◆ Instructions for the task:
Decide whether each statement below agrees with the passage on the Regional Forum on Sustainable Development, answering yes or no and quoting the words of the passage that settle it. 1. This year's forum reviewed SDG 7. 2. Tbilisi took part in the roundtable as a national actor. 3. The HLPF is described as the UN's main platform for global follow-up on the 2030 Agenda.

Each year, the Regional Forum on Sustainable Development (RFSD) serves as the region’s official input to the High-level Political Forum on Sustainable Development, the UN’s main platform for global follow-up on the 2030 Agenda. The report from the 2026 RFSD will document regional progress, challenges, and policy recommendations, contributing to the HLPF’s overarching review of SDG progress worldwide.

This year it reviewed SDG 6 (Clean Water and Sanitation), SDG 7 (Affordable and Clean Energy), SDG 9 (Industry, Innovation and Infrastructure), SDG 11 (Sustainable Cites and Communities), and SDG 17 (Partnerships for the Goals).

The roundtable “Implementation and Localization: Progress, Challenges and Enablers” provided an overview of progress on SDG 11 implementation and localization across the UNECE region and beyond – drawing on insights from SDG monitoring, Voluntary National and Local Reviews and reporting on the New Urban Agenda.

The session was a truly multi-level, multi-stakeholder exercise: global (UN Habitat), regional (UNECE, CoE, EBRD), national (Italy, Spain, Slovenia, Switzerland), subnational (Province of Potenza) and local (Belfast, Heidelberg, Sraseni, Tbilisi, and ICLEI) actors discussed issues of prime importance which require common efforts to achieve socio-economic development through the localization of the SDG framework.

It showcased replicable, people-centered solutions on housing, enhancing inclusivity, strengthening resilience, and improving urban mobility, while also identifying common challenges and needs for additional technical support and partnerships. Several speakers emphasized the importance of linking reliable disaggregated data to decision making at different levels.

◆ Dataset excerpts:
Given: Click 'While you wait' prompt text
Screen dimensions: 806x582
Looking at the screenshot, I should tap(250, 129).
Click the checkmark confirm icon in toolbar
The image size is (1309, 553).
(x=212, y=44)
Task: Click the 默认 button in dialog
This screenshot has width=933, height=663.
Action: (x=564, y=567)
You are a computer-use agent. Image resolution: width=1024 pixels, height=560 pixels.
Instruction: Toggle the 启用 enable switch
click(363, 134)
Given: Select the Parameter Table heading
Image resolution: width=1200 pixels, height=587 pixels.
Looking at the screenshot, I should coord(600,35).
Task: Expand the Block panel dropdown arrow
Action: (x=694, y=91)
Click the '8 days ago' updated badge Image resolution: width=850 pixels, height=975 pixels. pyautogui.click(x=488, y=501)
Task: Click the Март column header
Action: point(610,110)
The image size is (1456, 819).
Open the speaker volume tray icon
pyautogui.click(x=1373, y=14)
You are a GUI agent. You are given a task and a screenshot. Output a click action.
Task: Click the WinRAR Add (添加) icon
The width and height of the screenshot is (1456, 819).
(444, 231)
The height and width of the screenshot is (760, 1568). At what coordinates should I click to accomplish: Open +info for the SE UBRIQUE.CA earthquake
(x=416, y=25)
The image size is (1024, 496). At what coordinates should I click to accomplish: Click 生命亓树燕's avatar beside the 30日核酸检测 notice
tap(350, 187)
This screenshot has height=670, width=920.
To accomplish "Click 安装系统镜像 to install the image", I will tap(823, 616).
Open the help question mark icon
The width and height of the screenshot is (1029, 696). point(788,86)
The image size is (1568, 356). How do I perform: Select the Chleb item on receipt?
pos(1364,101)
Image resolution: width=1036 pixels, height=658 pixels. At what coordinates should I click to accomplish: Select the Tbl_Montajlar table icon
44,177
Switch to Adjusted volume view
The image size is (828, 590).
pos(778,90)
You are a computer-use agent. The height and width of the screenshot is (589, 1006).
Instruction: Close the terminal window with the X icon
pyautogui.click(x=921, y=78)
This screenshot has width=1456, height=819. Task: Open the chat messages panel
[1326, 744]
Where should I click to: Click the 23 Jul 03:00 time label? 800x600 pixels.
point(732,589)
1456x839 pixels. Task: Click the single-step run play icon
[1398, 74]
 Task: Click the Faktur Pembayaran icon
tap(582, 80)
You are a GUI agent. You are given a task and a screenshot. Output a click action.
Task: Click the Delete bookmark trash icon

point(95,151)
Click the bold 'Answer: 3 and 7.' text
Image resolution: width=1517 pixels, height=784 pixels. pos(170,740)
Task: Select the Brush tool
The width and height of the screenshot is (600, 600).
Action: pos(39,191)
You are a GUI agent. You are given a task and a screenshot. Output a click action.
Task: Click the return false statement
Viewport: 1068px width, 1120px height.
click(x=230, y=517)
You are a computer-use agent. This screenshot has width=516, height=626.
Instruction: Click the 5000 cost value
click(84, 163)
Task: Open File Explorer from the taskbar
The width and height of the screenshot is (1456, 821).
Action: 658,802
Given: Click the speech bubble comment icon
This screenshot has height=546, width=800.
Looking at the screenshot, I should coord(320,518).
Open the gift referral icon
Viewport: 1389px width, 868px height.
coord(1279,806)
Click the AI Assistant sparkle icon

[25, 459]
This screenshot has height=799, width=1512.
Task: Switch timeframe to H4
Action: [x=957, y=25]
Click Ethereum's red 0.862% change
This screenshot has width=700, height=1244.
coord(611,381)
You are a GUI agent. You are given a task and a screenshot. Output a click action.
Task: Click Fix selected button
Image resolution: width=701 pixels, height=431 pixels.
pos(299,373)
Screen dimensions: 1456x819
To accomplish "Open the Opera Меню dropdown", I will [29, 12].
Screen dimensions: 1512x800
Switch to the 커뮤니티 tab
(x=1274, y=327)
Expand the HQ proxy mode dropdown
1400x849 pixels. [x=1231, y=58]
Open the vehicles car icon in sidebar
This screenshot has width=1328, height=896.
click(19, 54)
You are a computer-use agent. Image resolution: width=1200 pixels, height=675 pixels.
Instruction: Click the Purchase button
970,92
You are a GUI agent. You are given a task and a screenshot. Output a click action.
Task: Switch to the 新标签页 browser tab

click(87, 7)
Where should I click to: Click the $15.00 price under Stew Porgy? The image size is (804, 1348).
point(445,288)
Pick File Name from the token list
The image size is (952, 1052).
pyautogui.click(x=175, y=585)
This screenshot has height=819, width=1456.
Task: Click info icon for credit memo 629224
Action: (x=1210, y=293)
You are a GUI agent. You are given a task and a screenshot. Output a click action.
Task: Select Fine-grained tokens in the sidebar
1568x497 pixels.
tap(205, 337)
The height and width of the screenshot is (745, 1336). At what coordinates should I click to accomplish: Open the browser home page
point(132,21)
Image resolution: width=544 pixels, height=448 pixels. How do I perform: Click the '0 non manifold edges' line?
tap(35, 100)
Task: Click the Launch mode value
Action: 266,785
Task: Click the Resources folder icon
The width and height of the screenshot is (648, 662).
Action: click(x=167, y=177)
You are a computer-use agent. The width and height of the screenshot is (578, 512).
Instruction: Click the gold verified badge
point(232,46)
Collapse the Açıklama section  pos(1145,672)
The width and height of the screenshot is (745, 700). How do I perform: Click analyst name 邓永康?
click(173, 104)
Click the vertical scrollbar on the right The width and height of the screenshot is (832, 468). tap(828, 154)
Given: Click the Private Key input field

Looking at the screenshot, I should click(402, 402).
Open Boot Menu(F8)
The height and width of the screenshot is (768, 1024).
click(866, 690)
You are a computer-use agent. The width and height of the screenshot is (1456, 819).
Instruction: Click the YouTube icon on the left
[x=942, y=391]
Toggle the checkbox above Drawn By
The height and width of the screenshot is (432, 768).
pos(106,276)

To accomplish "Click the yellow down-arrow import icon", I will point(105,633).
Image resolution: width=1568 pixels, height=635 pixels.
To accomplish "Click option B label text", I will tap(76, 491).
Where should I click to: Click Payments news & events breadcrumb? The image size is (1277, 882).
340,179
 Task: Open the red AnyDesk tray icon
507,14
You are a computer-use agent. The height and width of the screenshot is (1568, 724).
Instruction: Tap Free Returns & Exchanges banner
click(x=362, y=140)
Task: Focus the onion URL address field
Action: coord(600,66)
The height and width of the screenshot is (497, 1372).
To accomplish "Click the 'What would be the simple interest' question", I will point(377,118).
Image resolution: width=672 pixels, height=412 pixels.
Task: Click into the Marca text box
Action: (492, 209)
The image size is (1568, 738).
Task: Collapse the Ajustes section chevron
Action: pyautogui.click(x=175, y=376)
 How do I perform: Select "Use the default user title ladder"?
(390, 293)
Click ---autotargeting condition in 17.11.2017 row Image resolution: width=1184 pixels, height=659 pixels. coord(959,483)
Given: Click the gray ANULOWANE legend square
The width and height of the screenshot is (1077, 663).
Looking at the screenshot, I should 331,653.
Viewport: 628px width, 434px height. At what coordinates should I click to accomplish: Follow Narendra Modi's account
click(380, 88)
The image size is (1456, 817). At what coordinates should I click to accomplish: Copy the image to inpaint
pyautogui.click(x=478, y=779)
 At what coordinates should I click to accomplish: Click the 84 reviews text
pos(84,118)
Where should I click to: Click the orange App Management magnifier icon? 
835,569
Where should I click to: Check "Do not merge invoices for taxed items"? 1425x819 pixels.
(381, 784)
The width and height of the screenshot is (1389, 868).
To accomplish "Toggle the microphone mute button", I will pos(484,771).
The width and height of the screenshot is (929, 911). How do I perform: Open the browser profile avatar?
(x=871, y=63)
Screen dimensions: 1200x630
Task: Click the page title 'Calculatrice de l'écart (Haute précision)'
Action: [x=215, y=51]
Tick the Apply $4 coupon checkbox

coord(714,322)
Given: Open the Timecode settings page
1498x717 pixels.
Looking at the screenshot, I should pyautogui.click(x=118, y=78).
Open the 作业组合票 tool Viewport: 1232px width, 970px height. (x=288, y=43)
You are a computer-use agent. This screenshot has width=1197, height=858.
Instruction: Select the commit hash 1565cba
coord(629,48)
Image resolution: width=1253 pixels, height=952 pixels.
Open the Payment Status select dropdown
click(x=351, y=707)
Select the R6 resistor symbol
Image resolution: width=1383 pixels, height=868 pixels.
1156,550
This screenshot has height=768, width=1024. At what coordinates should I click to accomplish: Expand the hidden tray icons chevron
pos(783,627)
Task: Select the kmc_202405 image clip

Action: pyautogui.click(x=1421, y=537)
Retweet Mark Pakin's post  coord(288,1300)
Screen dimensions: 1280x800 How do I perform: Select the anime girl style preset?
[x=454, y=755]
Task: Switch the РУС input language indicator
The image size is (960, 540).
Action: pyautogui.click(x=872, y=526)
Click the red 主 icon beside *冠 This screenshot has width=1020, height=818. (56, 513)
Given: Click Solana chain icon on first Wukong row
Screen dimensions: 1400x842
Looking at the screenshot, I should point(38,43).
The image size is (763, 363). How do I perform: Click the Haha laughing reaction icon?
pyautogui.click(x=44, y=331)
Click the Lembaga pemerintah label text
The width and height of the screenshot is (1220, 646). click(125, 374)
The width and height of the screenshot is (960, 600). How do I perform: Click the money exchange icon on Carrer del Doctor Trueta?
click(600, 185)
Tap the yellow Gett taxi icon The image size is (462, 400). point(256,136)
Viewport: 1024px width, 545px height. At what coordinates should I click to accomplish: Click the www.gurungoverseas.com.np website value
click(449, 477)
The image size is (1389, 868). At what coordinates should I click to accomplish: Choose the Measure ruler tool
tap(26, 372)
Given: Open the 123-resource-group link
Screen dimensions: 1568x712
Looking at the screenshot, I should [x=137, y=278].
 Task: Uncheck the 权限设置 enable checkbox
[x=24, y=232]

◆ Exercise result:
1. Yes: "SDG 7 (Affordable and Clean Energy)"
2. No: "local (Belfast, Heidelberg, Sraseni, Tbilisi, and ICLEI)"
3. Yes: "the UN’s main platform for global follow-up on the 2030 Agenda"